Friedensdienst kann auch heißen, nach Ende bewaffneter Konflikte zu beobachten und zu berichten. Freiwillige des Balkan Peace Teams fahren derzeit durch die Krajina, die kürzlich vom kroatischen Militär "befreit" wurde, beobachten, wie Häuser geplündert und niedergebrannt werden, sehen eine winzige Zahl serbischer Flüchtlinge und viele bedrückende Szenen. Freiwillige können versuchen, lokale Friedens-und MenschenrechtsaktivistInnen in solchen Situationen zu stützen und sie zu ermutigen, ihre Haltung gegen Militarismus und militärische Konfliktlösung fortzusetzen und für die Rückkehr von Vertriebenen und Flüchtlingen zu arbeiten.

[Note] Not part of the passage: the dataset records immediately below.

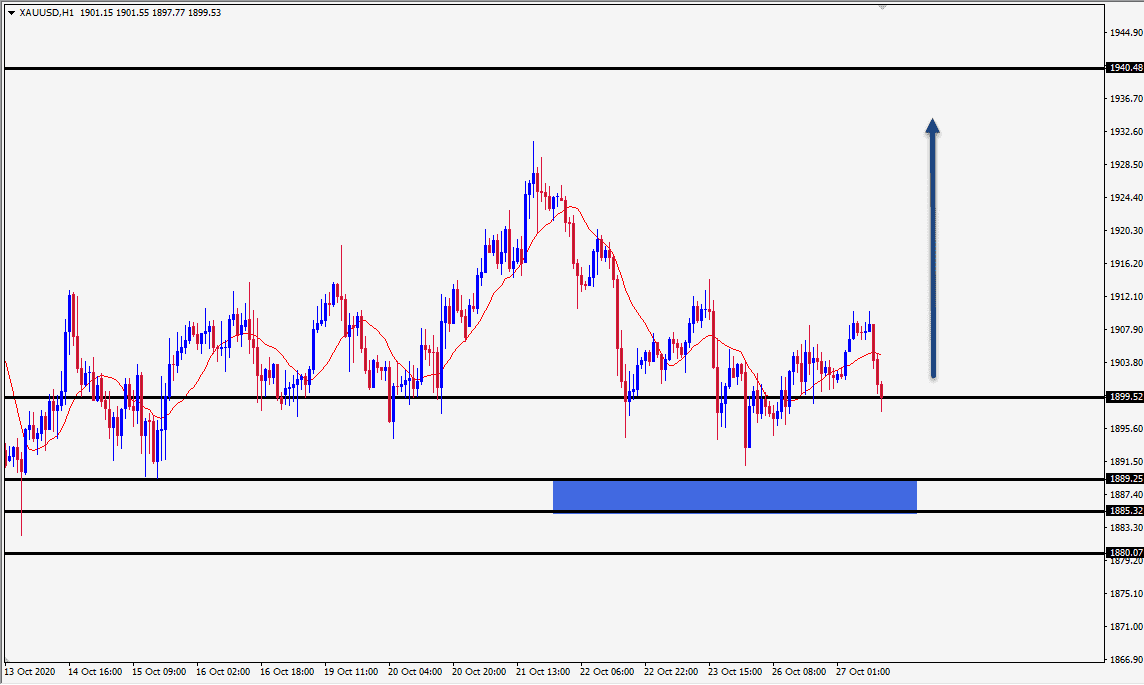Select the XAUUSD,H1 chart title text
Viewport: 1144px width, 685px height.
tap(47, 12)
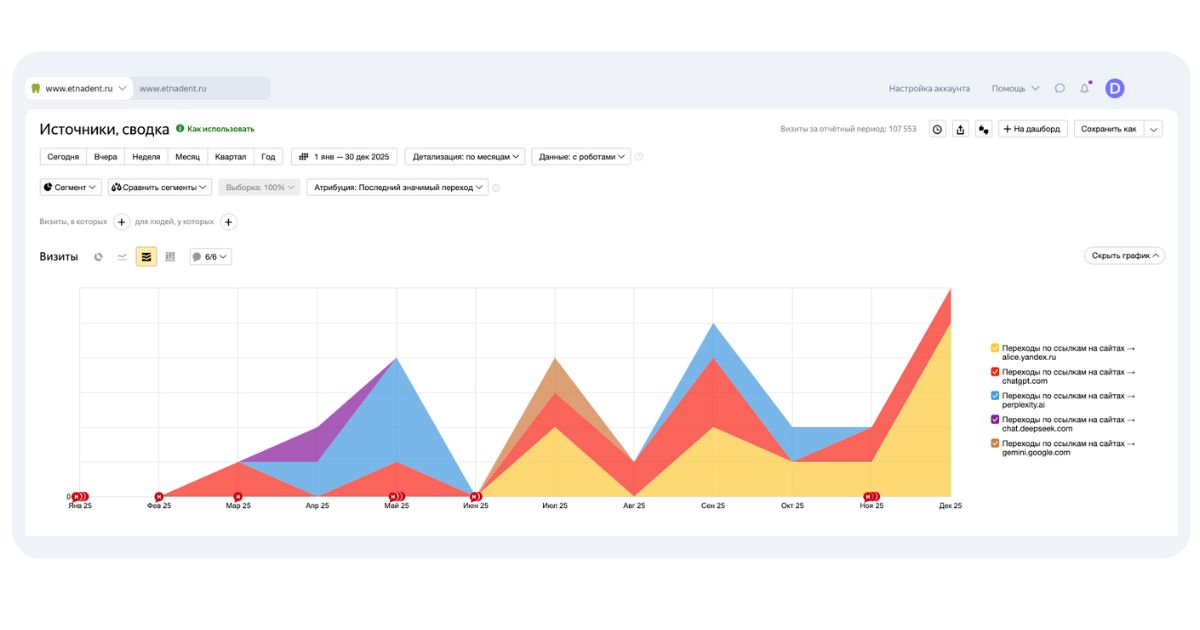Toggle the perplexity.ai legend checkbox

point(995,396)
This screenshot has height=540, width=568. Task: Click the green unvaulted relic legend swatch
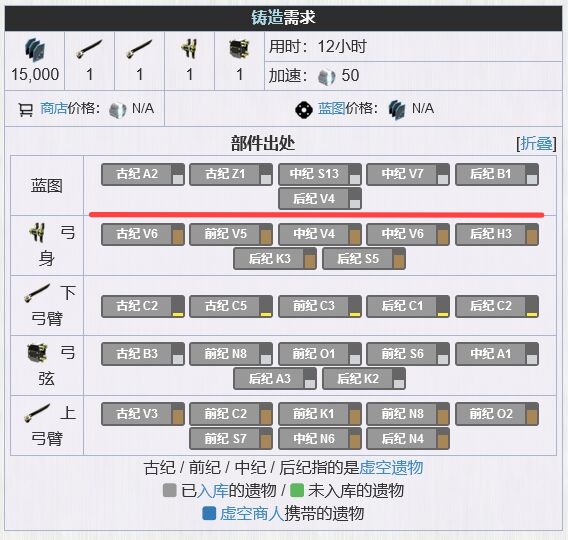pyautogui.click(x=297, y=491)
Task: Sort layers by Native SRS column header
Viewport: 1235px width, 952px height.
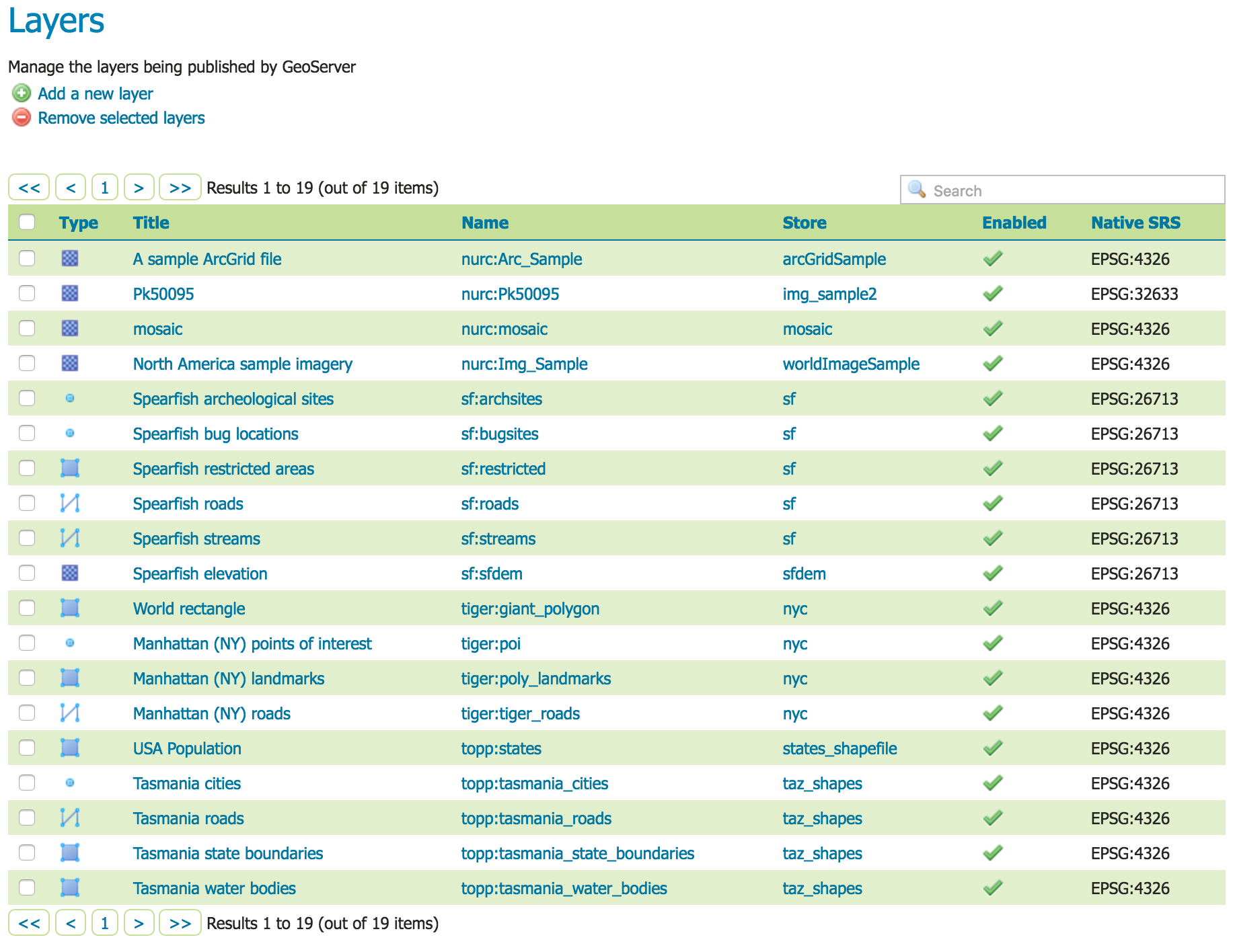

Friedensdienst kann auch heißen, Dienste zu leisten, die in einer Kriegswirtschaft untergingen. Das Gornja Bistra Krankenhaus für psychisch und physisch behinderte Kinder nahe Zagreb entließ kürzlich viele Angestellte; staatliche Mittel nahmen in den vergangenen Jahren ab und wurden zur Zeit der Krajina-Offensive nochmals drastisch beschnitten. Internationale Freiwillige können nicht oder sollen nicht diese Arbeitskräfte ersetzen, aber sie können dazu dienen, die Angestellten an die Bedürfnisse dieser speziellen Kinder zu erinnern. Und schließlich können Freiwillige, die nach Ex-Jugoslawien mit oft idealistischen Perspektiven kommen, einen guten Resonanzboden für lokale Menschen, FriedensaktivistInenn und für sich selbst darstellen, wenn es um die endlose Debatte um "Lösungen" in dem Konflikt in dieser Region geht. "Vor Ort" zu sein, unzählige Geschichten anzuhören, zu streiten, debattieren, manchmal verzweifeln, berührt und verändert die Freiwilligen letztlich tiefgehend. Ein Zweck ihres Friedensdienstes ist, nach Hause zurückzukehren und zu berichten, mag es um banale Geographie gehen ("Nein, ich war nicht in Bosnien, ich war in Kroatien") oder indem Berichte über Gemeinsamkeiten und Probleme der ganzen Welt geteilt werden. Nein, Friedensdienste können nicht die Kämpfe beenden, aber Freiwillige können im ehemaligen Jugoslawien an den Fundamenten einer toleranteren, gerechteren und versöhnten Gesellschaft mitarbeiten.